It will run it, but I bet you will be disappointed with how it performs. I ran one on my 390 at the beginning but it was very very slow and I was worried that I might tear it up. That being said the 361 has a few less Cu. Inches than the 390 but it has a bit more HP and it is a better designed saw. You could get away with it probably for softwood with a very sharp full skip chisel chain. But for everyday use 25" is probably the practical limit.
 
And I thought that 28" was pushing it on my 7900...
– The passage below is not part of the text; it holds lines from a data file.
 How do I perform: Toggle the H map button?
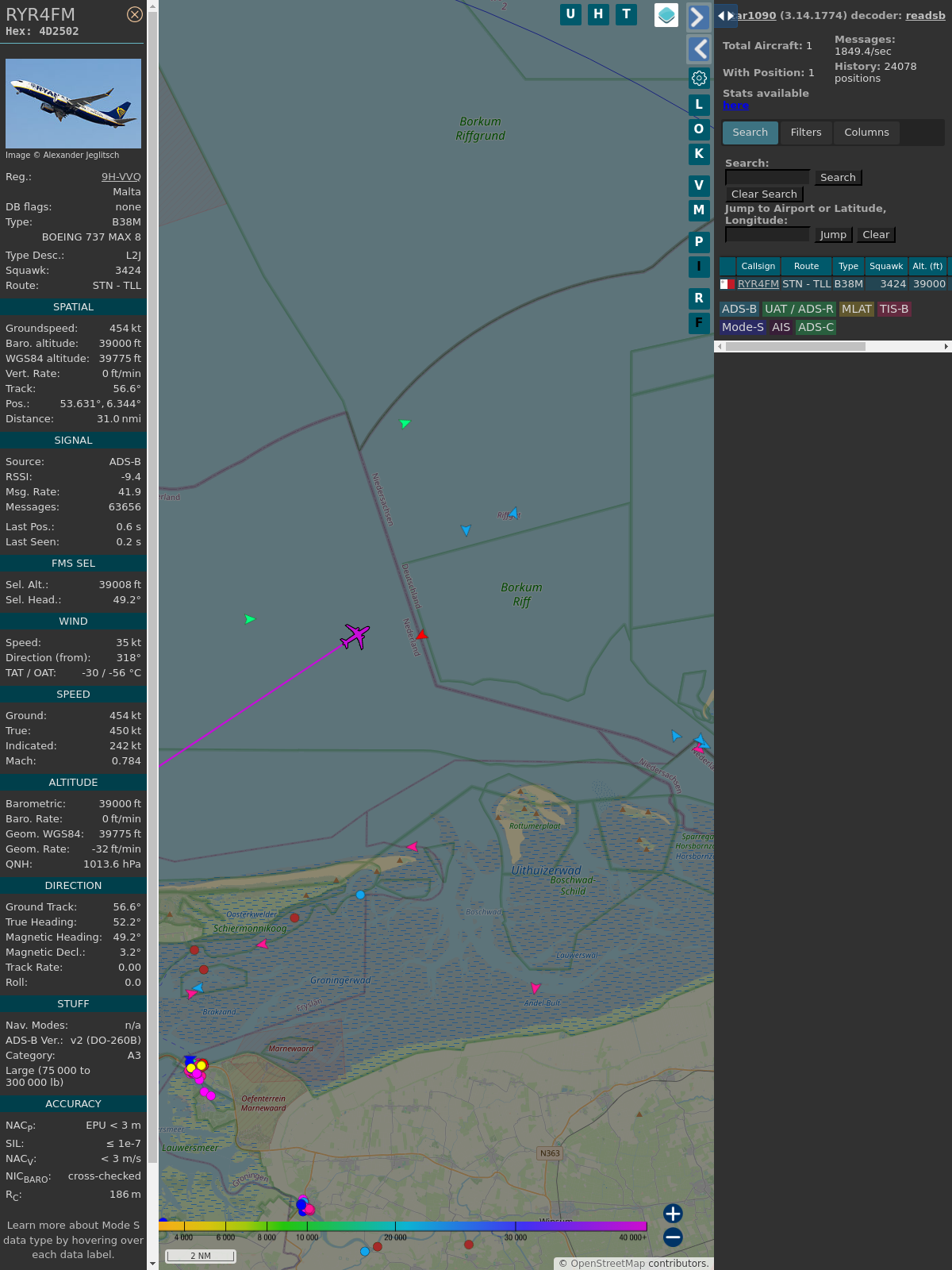click(598, 14)
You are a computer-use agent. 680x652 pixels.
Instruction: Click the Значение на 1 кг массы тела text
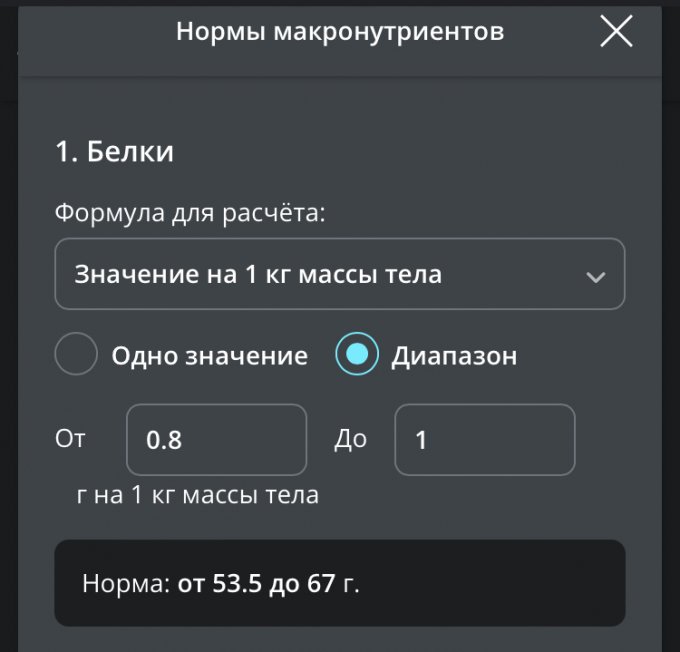tap(258, 274)
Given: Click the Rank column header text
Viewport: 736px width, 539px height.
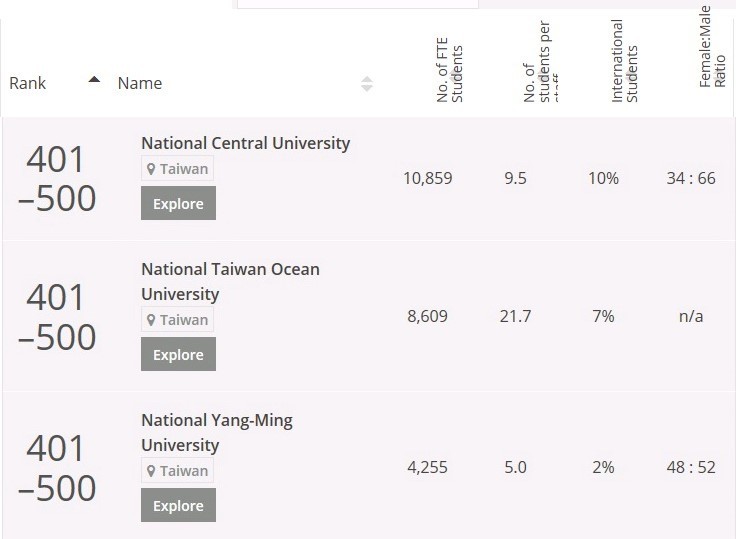Looking at the screenshot, I should point(27,84).
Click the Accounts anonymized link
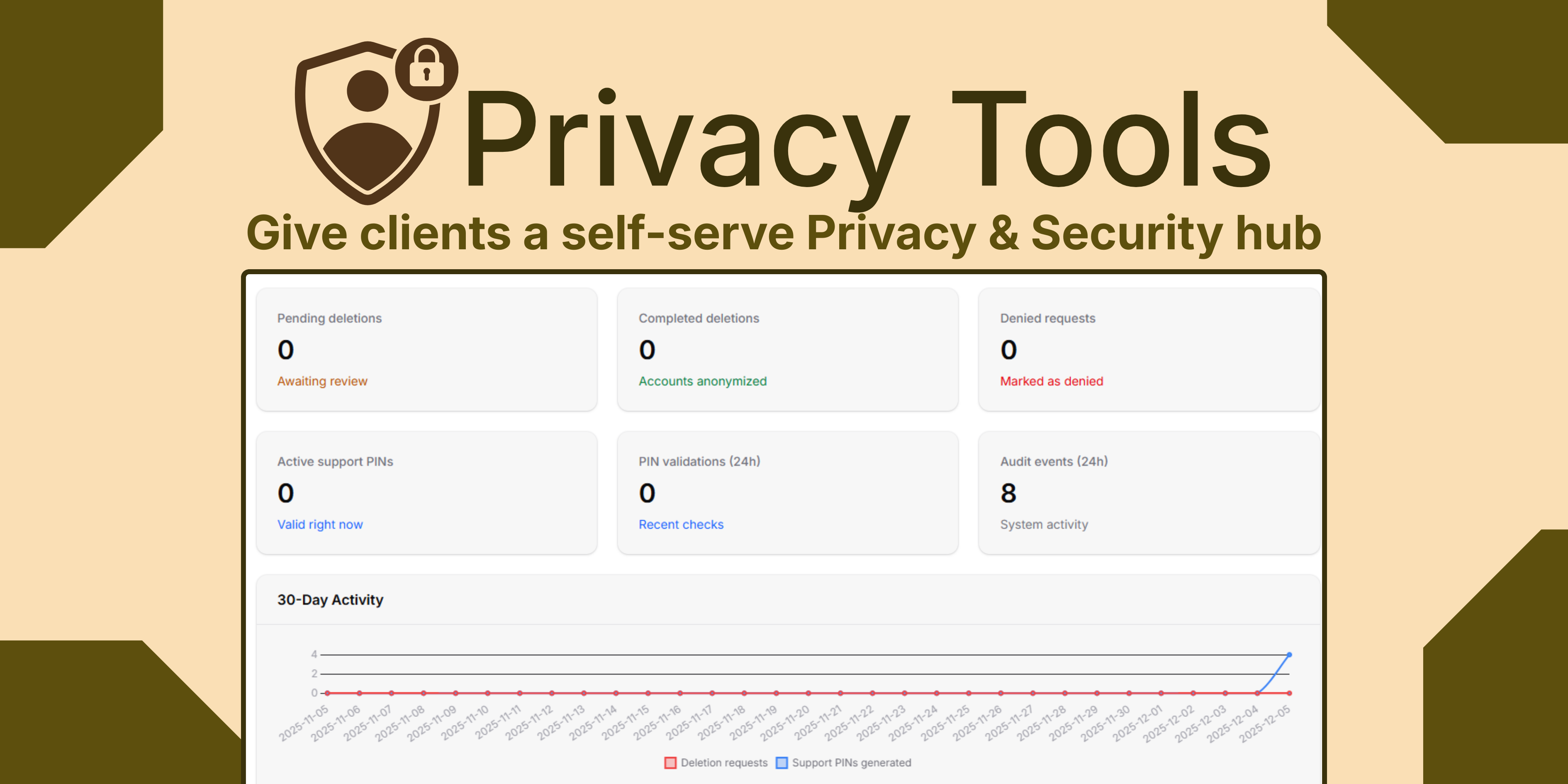 pos(702,381)
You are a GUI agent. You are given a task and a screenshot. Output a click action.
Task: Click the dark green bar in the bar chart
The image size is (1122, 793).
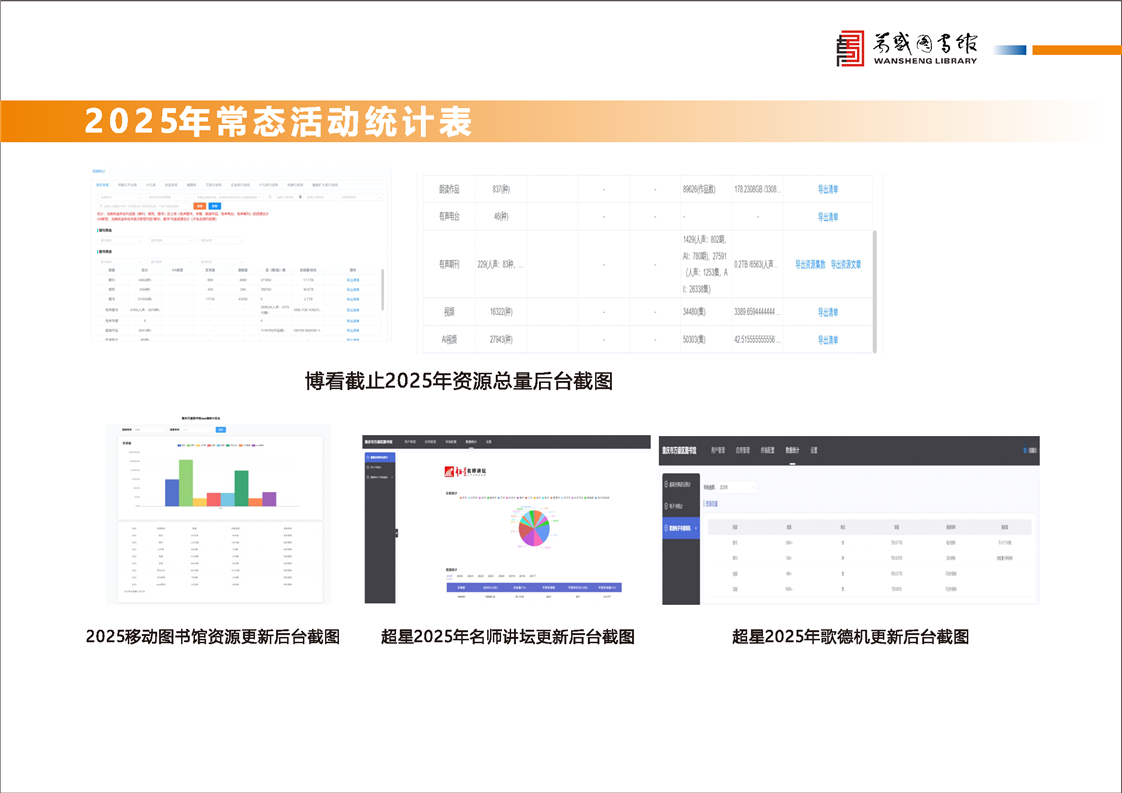point(241,488)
Though you might be able to mount it up, doing so would not be in keeping with the big motor/small bar theory of chainsaws, which I subscribe to. I think that 20" is the practical limit for a stock or muffler-modded 361, and suspect that most who use the 361 on a regular basis will agree with me. In certain softwood situations a 24" might be workable with full-skip chain, but unless I had a reason for needing a smaller/lighter powerhead, I'd probably want a bigger motor pulling a 24" or 28" BC setup...
 
50:1 said:
Will the Stihl 361 run a 28" bar?

I wouldn't keep a 28 on it, but if you absolutely had to make some cuts w/ 28" bar run the 7t w/ full skip as WestTexas said, and take your time. Watch the oiling as well - dunno if the output is sufficient for a 28" bar? That's 460 territory...

I keep an 18" on mine and have a 24" just in case I need it (w/ full skip). I'd really like to have an (operable) 440 or 460 for the 24" bar but my saw money was recently hijacked by a transfercase rebuild...:bang:
 
They cut fine out West in softwoods with 28 inch bars, full skip chisel and 7T sprockets. More to the point, what size wood are you cutting? Performance with a 20 inch bar on 20 inch wood isn't a great deal different to a 28 inch bar in 20 inch wood. Sure there is some difference, but if the aim to to cut wood without a stopwatch, what does it matter?

And, it doesn't' "have" to be modified to use a 28 bar...
 
West Texas said:
But the longer the bar, the slower the chain is moving for a given rpm.


hey West, I think you may have mis-stated this.. for any given RPM, the chain moves at the same speed no matter what bar you have. One revolution of the saws moves the chain 1 sprocket full of teeth... Yes, BIGGER WOOD takes more power to cut so it's advantageous to use a 7 tooth sprocket, but only then will a chain "slow down".
 
Yes, with the same sprocket, the chain speed is directly related to the rpms. The "loading" of the saw has nothing to do with this relationship.

...but the longer bar, and other increses in the "loading", will slow down both the chain speed and the rpms, and eventually pull the saw out of its power band when the combined load is high enough.